_What is needed_:
List every thinking pattern named in the Thoughtbox excerpt's table of reasoning strategies.

_Excerpted passage_:
*** Block opens ***

This creates an auditable trail of how conclusions were reached — invaluable for debugging agent behavior, understanding decision-making, and improving reasoning strategies.

Thinking Patterns

Thoughtbox supports multiple reasoning strategies out of the box:

Pattern Description Use Case
Forward Thinking Sequential 1→2→3→N progression Exploration, discovery, open-ended analysis
Backward Thinking Start at goal (N), work back to start (1) Planning, system design, working from known goals
Branching Fork into parallel explorations (A, B, C...) Comparing alternatives, A/B scenarios
Revision Update earlier thoughts with new information Error correction, refined understanding
Interleaved Alternate reasoning with tool actions Tool-oriented tasks, adaptive execution

See the Patterns Cookbook for comprehensive examples.

Features

1. Init Tool — Session Management (Stage 0)

The entry point for establishing session context.

Operations:

  • get_state — Check current session state
  • list_sessions — Browse available sessions (filter by project, task, aspect)

*** Block closes ***

_Supplied material_:

*** Block opens ***

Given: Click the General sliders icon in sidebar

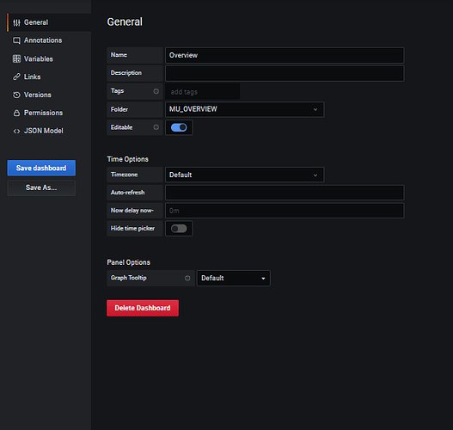Looking at the screenshot, I should (16, 22).
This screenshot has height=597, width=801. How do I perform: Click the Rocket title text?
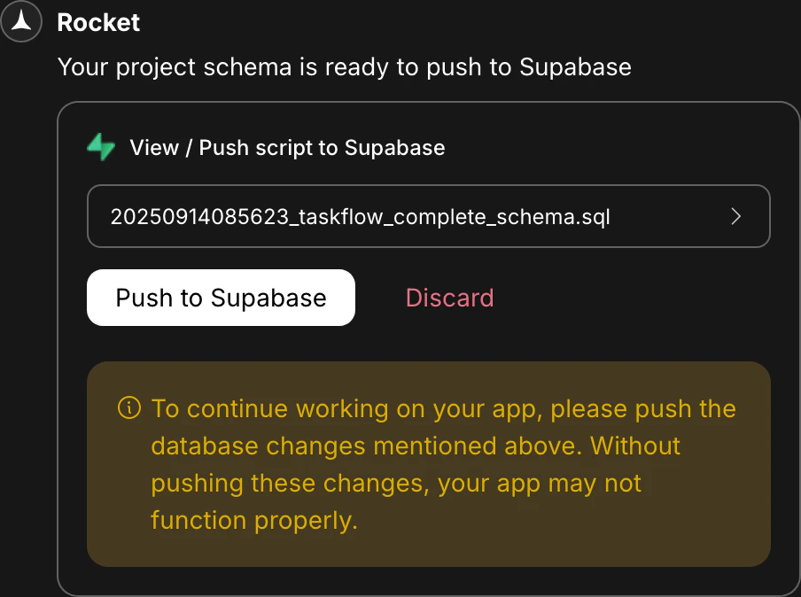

*** Block closes ***

_Exercise response_:
Forward Thinking
Backward Thinking
Branching
Revision
Interleaved